Instructions to follow ▸
Return, with both end lines included, exactly what the data below holds from the line with "You are a GUI" through the line with "Given: Focus the Square Location ID field", though not the pictures.

Material for this exercise below:

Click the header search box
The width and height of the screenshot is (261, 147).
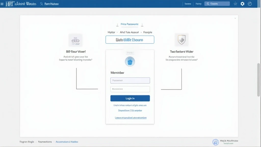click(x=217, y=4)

End of Material for this exercise.
Material for this exercise below:

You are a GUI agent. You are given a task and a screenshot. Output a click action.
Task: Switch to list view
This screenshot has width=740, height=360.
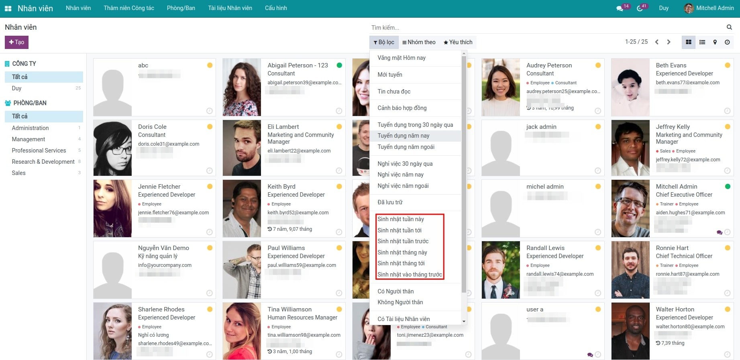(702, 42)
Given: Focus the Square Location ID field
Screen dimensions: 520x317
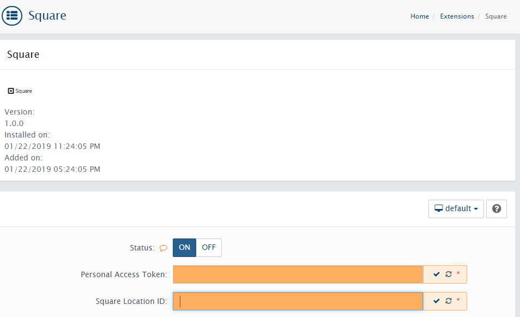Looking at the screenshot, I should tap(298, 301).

End of Material for this exercise.

Completed task ▸
You are a GUI agent. You are given a task and a screenshot. Output a click action.
Task: Switch to list view
This screenshot has width=740, height=360.
(702, 42)
Given: Focus the Square Location ID field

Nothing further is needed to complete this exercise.